Pure science-fiction? Pas si sûr. Dans un documentaire diffusé en juillet par la chaîne allemande ARD, un médecin chinois filmé à son insu affirme que, pour 24 000 $, il peut offrir à un nageur américain (fictif) un traitement aux cellules souches censé améliorer sa performance.

«Ça renforce la fonction pulmonaire et les cellules souches vont dans le sang pour atteindre les organes, explique le médecin. Cela prend deux semaines. Je recommande quatre injections intraveineuses... 40 millions de cellules souches ou le double – plus il y en a, mieux c'est.»

Les auteurs du documentaire y voient la preuve de l'utilisation à des fins dopantes de la thérapie génique – une affirmation qui laisse certains experts perplexes. «Je me demande ce que l'administration de cellules souches par intraveineuse peut donner à des athlètes», a dit Patrick Diel, expert allemand du dopage, qui s'est dit néanmoins horrifié par les risques pour la santé que le traitement offert en Chine pourrait présenter.

Le revers de la thérapie génique

Que le médecin chinois du documentaire d'ARD soit crédible ou non ne change rien à une inquiétante réalité : le dopage génétique est à nos portes. «Ça pourrait arriver dès Pékin. Nous pensons tous que c'est inévitable dans un futur proche. C'est au plus une question d'années, pas de décennies», dit Theodore Friedmann, directeur du programme de thérapie génique de l'Université de Californie à San Diego et président du groupe d'expert sur le dopage génétique de l'Agence mondiale antidopage (AMA).

L'avènement possible du dopage génétique découle des progrès accomplis depuis quelques années dans les techniques de transfert de gènes, utilisées sur une base expérimentale pour le traitement de maladies potentiellement mortelles.

«La plupart des experts ne pensent pas que le transfert de gènes soit déjà utilisé par des sportifs, mais nous savons qu'il existe un intérêt croissant de la part de certaines personnes du monde sportif pour le potentiel du dopage génétique», a dit en juin le vice-président de l'AMA, Arne Ljungvist.

«Des scientifiques travaillant sur des méthodes génétiques visant à soigner des maladies telles que la dystrophie musculaire ou des problèmes sanguins ont été sondés par des membres de la communauté sportive intéressés à utiliser des gènes dans le sport.»

Que ce soit pour faciliter le transport de l'oxygène dans le sang ou pour augmenter la masse et l'endurance musculaire, les possibilités d'utilisation du transfert de gènes à des fins dopantes ne manquent pas, en effet. Et les connaissances scientifiques requises n'ont rien d'extraordinaire.

«Je suis prêt à parier que dans une ville comme Montréal, il y a deux ou trois mille personnes qui seraient capables de le faire, dit le professeur Friedmann. Il suffirait d'une équipe de trois ou quatre jeunes diplômés en biologie moléculaire et en génétique.»

Le hic pour les apprentis sorciers, et il est de taille, c'est que la thérapie génique est encore loin d'être sans danger.
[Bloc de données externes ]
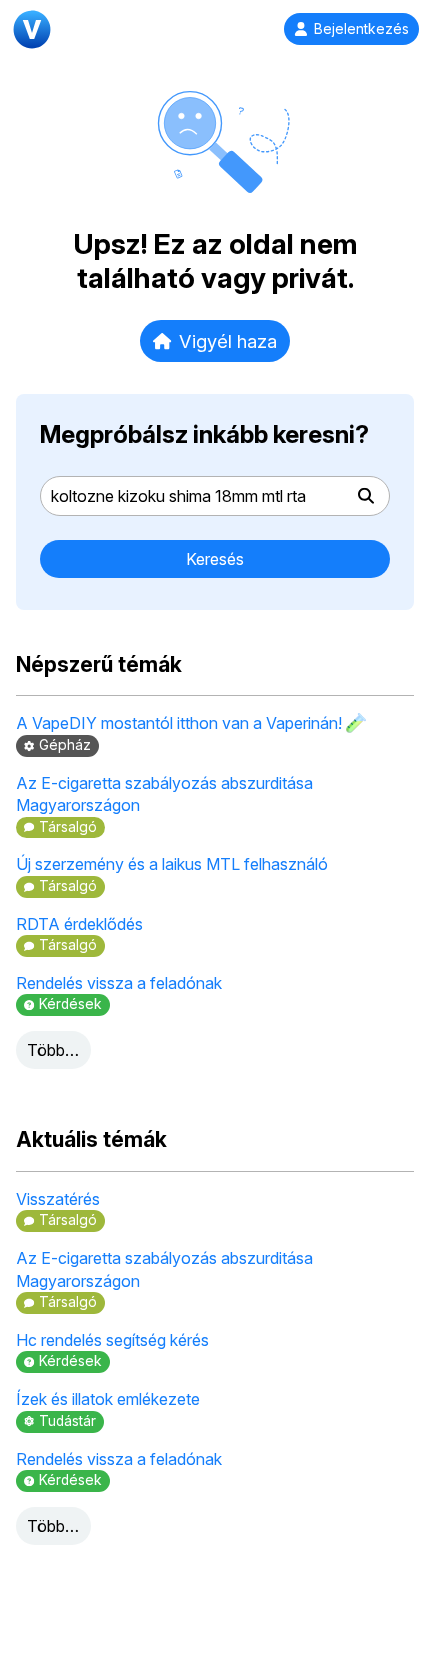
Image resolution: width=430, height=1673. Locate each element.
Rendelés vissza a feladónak (119, 983)
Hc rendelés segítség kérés (112, 1340)
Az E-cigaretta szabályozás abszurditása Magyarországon (164, 794)
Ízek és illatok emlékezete (108, 1399)
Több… (53, 1050)
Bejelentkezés (361, 29)
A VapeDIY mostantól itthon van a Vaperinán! (181, 723)
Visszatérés (58, 1199)
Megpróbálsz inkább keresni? (204, 434)
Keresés (215, 559)
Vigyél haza (228, 341)
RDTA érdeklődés (79, 924)
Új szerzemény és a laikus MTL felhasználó (172, 864)
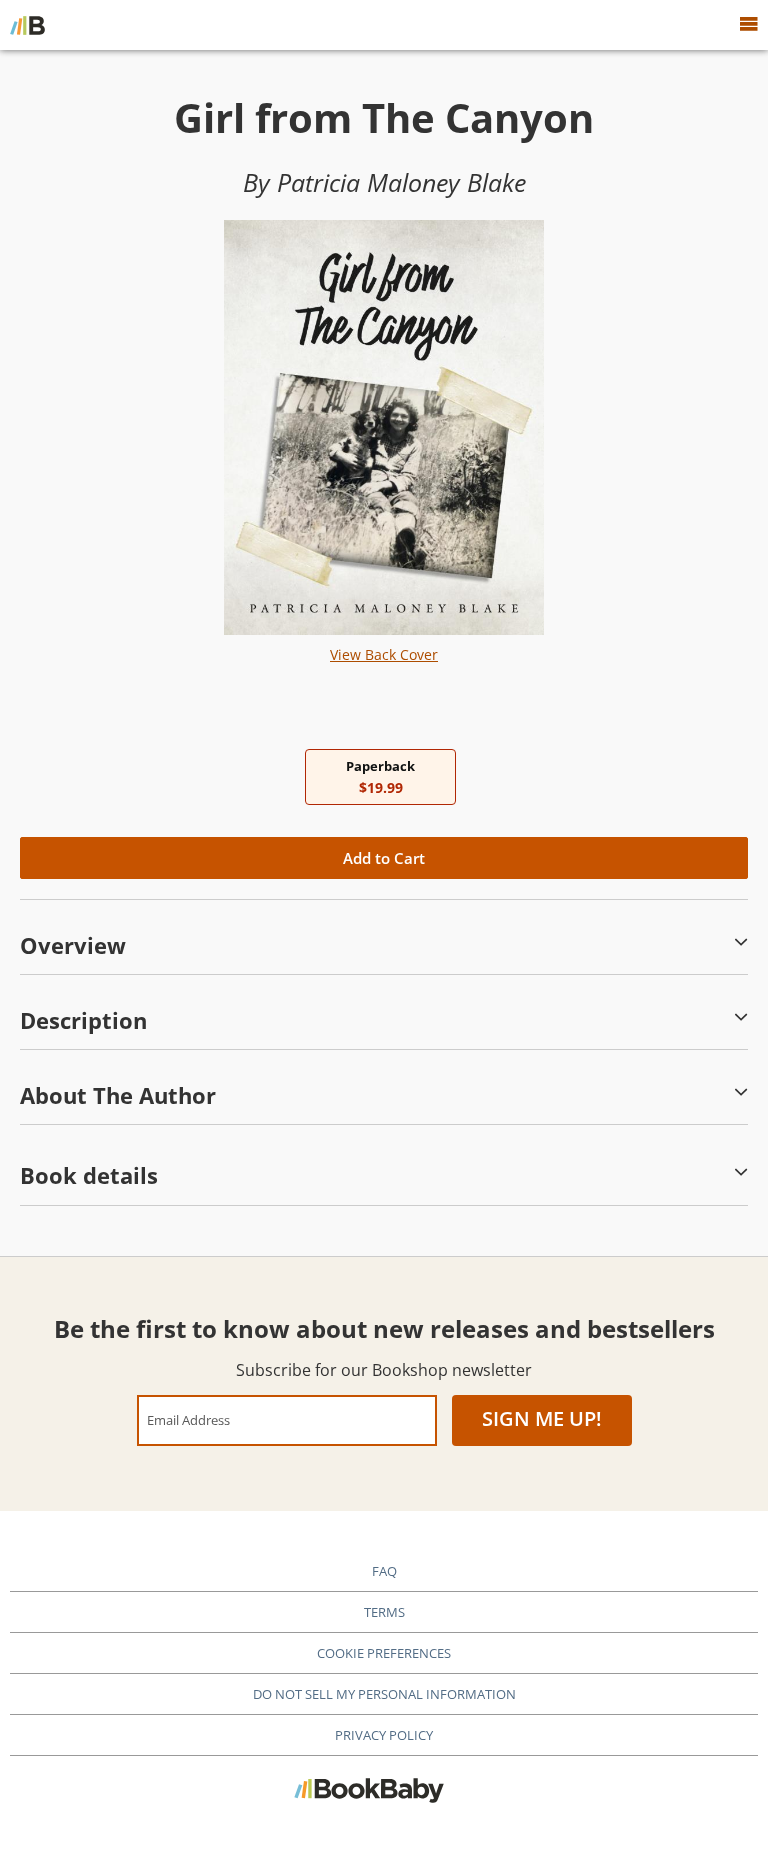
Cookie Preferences (384, 1653)
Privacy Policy (384, 1735)
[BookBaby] (27, 25)
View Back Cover (384, 654)
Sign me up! (542, 1418)
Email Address (188, 1419)
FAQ (384, 1571)
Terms (384, 1612)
Des patients traités par cette voie ont été atteints de leucémie, par exemple.

«L'utilisation du transfert de gènes, sauf pour le traitement des maladies les plus sérieuses est contraire à l'éthique et prématurée et représenterait une faute professionnelle dans n'importe quel pays du monde», dit le professeur Friedmann, qui ne se berce pas d'illusions pour autant.
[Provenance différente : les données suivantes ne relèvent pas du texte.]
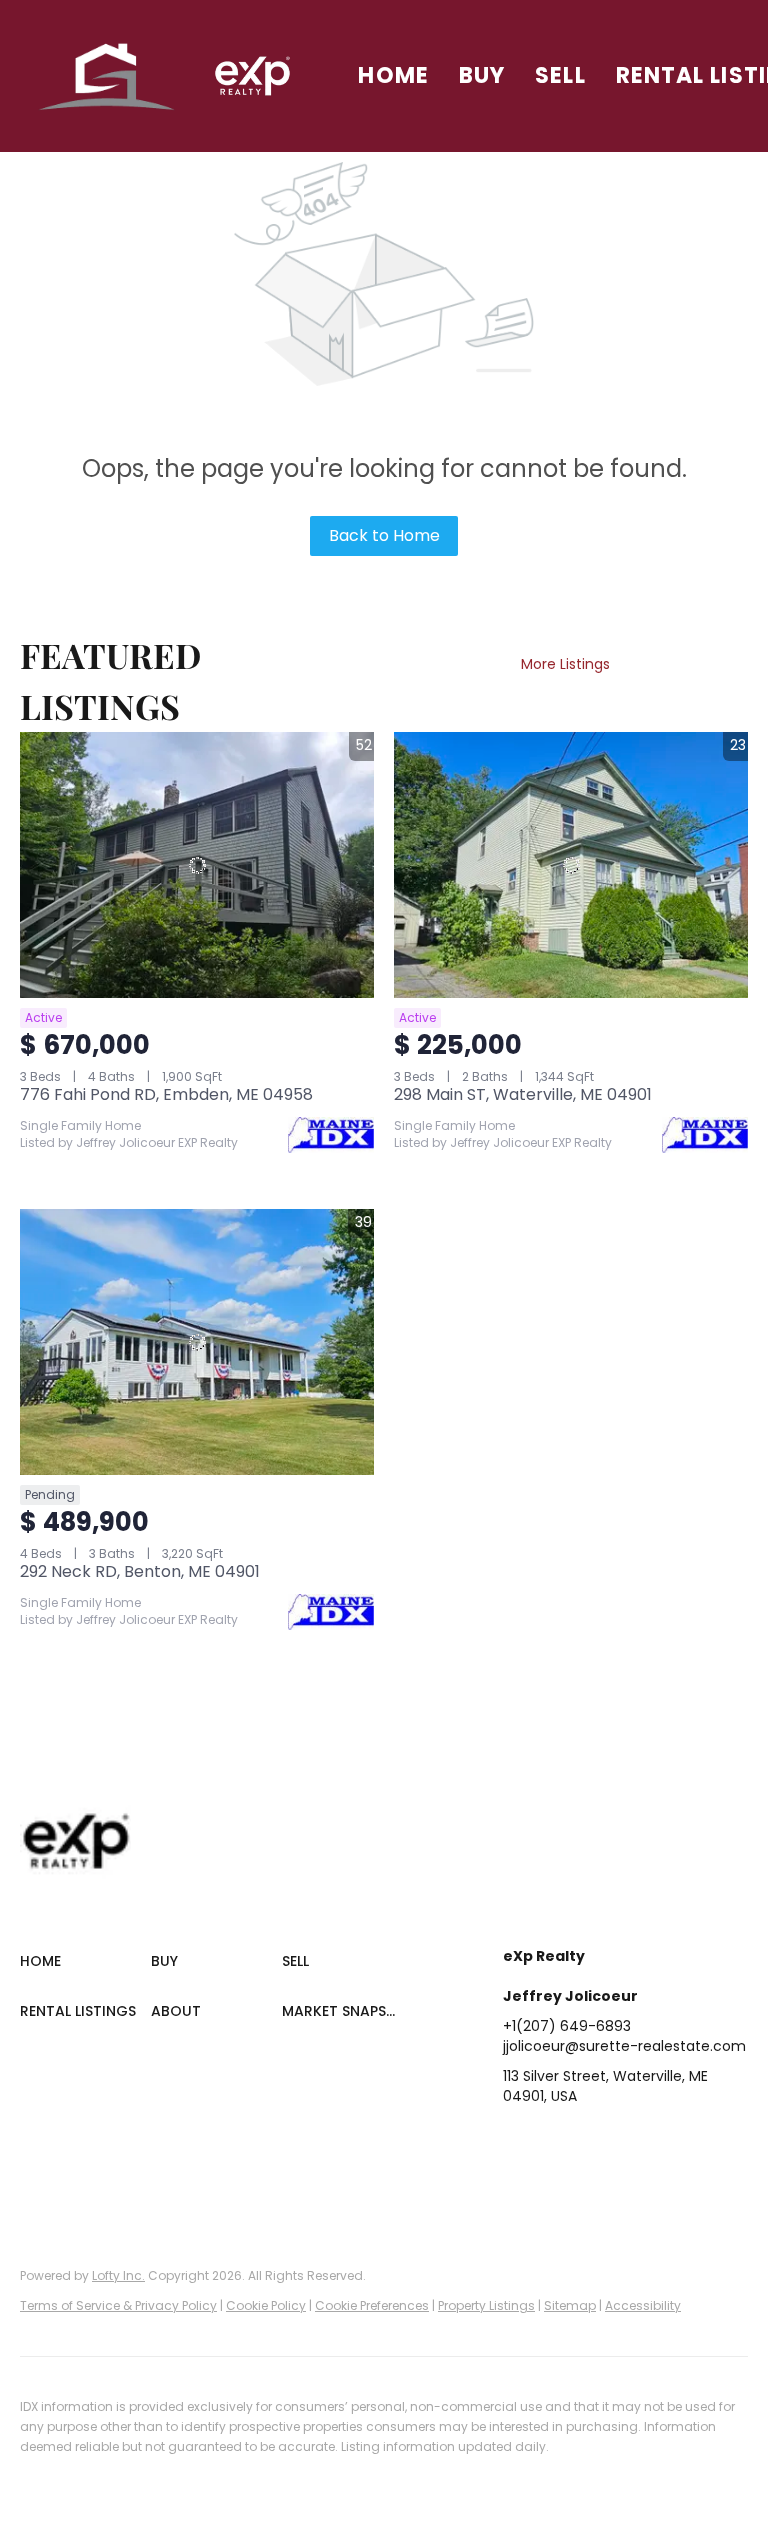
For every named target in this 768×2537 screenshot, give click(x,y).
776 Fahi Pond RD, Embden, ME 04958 (166, 1094)
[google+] (518, 2181)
«Le sport est un domaine où la prise de risques est fréquente et où des sommes d'argent considérables sont en jeu. Tout cela conspire pour rendre plus probable le recours au dopage génétique , dit-il. Je ne serais pas surpris d'ouvrir mon journal un matin et d'apprendre que quelqu'un a fait du mal à un athlète en utilisant le transfert de gènes. Ce serait triste, mais ce ne serait pas une surprise.»